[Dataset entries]
*****
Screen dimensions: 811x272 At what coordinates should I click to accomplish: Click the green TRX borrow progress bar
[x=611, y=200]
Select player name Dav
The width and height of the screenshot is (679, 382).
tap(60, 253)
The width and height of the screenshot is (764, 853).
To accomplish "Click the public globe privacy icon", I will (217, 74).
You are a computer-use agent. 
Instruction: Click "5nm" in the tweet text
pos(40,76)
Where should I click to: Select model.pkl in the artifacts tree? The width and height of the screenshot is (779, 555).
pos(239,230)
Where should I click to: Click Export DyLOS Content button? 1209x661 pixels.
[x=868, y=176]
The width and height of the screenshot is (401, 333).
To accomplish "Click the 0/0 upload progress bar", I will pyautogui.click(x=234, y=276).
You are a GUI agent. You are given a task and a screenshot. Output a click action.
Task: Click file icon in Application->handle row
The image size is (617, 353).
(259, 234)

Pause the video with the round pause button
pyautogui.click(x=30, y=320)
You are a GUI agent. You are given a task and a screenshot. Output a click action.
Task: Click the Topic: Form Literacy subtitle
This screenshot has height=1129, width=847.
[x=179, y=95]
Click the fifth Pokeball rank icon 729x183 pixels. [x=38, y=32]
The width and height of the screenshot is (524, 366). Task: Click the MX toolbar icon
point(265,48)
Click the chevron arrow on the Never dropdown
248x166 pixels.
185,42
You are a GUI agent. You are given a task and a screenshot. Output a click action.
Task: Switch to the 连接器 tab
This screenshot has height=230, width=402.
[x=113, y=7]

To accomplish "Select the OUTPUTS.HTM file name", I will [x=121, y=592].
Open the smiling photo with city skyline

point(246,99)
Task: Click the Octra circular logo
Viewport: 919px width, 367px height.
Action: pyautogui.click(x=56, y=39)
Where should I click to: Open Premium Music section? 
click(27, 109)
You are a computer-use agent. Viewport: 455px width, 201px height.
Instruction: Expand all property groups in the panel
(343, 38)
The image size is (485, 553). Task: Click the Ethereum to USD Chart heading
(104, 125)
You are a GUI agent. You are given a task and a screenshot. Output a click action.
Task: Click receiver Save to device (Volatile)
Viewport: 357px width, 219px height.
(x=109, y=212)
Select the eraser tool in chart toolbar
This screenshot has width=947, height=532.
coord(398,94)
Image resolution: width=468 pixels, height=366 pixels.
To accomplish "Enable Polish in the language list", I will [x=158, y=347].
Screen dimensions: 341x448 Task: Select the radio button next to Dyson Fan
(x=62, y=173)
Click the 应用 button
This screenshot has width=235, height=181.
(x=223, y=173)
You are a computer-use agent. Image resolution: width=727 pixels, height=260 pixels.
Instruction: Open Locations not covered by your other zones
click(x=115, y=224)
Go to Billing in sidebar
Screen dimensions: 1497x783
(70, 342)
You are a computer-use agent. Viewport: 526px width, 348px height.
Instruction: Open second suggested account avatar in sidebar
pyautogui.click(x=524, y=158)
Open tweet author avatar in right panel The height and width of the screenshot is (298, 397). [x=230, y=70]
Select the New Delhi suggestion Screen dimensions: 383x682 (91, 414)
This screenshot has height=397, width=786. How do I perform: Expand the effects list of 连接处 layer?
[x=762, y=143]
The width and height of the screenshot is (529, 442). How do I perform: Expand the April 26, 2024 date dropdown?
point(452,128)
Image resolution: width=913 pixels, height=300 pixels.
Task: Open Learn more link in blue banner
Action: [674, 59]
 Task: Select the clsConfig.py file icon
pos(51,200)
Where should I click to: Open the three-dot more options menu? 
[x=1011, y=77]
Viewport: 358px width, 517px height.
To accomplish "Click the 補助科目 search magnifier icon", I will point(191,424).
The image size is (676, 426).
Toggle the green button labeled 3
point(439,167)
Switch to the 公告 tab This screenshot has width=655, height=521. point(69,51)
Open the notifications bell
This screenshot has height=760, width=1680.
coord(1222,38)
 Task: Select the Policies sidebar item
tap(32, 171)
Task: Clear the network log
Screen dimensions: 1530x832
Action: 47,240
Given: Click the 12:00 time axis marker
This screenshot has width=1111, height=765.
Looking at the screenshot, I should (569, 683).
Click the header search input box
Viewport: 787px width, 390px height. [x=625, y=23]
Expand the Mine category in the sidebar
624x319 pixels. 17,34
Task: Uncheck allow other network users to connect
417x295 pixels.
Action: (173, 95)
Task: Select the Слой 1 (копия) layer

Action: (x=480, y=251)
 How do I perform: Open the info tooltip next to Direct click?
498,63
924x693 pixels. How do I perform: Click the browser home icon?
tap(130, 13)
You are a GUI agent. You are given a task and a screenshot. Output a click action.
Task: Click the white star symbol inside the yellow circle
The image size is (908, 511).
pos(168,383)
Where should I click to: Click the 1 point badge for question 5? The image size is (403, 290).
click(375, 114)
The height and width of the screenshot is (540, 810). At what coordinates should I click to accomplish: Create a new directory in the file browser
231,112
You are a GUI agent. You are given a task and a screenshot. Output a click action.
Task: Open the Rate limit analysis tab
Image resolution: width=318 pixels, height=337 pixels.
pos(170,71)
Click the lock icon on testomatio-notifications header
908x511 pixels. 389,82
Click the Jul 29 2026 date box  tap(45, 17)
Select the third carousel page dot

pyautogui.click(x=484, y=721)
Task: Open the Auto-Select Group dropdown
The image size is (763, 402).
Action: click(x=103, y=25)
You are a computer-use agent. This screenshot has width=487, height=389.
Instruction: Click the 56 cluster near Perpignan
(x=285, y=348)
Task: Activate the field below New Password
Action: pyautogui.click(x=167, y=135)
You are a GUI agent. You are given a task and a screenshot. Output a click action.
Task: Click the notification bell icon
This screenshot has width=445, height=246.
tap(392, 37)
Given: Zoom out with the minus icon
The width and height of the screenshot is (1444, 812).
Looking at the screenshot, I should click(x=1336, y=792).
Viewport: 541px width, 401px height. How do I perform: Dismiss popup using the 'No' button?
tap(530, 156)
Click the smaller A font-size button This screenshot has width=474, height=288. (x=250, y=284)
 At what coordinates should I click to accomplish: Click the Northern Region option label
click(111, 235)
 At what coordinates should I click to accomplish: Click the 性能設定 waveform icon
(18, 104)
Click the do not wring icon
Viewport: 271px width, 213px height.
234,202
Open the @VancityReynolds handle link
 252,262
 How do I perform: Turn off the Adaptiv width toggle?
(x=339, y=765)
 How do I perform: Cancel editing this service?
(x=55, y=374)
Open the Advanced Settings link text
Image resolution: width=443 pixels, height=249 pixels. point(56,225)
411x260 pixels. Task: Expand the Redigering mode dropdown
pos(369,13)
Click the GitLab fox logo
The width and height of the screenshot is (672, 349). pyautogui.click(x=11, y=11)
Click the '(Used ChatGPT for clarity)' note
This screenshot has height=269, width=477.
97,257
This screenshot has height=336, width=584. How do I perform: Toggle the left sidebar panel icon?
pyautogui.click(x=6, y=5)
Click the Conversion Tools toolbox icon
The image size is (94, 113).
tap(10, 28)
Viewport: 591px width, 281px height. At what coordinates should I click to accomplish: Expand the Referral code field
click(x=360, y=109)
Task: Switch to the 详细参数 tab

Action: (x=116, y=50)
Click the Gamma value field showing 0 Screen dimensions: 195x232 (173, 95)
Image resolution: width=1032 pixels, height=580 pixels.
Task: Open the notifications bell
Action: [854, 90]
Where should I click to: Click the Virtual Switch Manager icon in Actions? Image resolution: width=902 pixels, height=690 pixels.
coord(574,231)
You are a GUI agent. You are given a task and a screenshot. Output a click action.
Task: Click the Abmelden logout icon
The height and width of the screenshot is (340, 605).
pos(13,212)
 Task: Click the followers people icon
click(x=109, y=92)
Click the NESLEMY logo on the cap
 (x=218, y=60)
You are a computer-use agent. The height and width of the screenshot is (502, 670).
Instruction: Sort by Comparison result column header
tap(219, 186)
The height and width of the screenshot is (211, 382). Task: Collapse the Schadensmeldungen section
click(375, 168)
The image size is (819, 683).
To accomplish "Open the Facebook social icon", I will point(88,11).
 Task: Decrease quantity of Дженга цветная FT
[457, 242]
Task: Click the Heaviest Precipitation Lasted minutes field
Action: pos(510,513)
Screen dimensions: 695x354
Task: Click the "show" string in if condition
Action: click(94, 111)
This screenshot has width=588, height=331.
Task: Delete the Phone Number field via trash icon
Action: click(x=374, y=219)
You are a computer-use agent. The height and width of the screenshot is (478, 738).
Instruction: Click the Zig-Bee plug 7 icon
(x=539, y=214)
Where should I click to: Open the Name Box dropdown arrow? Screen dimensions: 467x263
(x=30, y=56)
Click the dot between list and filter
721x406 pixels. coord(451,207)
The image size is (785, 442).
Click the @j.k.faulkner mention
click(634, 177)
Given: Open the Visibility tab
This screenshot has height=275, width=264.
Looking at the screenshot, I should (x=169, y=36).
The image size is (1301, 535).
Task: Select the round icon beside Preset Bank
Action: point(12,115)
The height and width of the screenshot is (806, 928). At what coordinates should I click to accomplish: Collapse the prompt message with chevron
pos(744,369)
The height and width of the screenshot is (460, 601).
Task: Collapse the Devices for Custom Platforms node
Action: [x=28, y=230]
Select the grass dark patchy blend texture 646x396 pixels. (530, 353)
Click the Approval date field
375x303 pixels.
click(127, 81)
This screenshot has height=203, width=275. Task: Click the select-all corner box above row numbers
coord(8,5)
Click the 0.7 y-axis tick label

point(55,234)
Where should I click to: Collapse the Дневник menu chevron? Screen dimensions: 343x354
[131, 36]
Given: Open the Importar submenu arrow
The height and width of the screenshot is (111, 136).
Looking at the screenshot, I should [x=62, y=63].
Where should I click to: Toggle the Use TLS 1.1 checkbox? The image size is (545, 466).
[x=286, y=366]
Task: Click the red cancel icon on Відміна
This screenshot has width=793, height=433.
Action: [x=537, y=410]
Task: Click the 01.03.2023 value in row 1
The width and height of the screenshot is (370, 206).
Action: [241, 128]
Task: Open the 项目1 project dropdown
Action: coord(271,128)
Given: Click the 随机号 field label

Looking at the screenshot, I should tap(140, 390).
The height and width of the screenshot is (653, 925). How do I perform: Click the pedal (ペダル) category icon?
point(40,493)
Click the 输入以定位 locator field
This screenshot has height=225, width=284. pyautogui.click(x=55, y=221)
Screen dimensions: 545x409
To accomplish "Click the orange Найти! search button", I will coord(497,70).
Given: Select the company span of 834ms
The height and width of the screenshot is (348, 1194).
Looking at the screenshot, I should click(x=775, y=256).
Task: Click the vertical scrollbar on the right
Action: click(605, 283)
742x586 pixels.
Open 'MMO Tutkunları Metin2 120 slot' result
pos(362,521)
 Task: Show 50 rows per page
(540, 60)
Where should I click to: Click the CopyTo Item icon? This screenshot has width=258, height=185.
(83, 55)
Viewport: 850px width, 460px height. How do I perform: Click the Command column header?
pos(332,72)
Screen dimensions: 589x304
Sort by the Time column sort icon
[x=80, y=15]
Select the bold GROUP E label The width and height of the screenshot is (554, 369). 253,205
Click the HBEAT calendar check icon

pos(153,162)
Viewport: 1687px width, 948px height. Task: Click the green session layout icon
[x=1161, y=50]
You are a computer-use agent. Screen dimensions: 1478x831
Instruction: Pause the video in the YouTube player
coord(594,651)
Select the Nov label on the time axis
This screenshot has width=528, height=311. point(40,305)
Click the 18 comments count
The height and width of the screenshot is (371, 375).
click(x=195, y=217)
*****
— About this exercise —
A verbatim transcription is needed of the lines above, starting at the line with "Instruction: Expand all" and ending at the line with "Task: Click receiver", both included, and of nothing else.

— Response box —
Instruction: Expand all property groups in the panel
(343, 38)
The image size is (485, 553). Task: Click the Ethereum to USD Chart heading
(104, 125)
You are a GUI agent. You are given a task and a screenshot. Output a click action.
Task: Click receiver Save to device (Volatile)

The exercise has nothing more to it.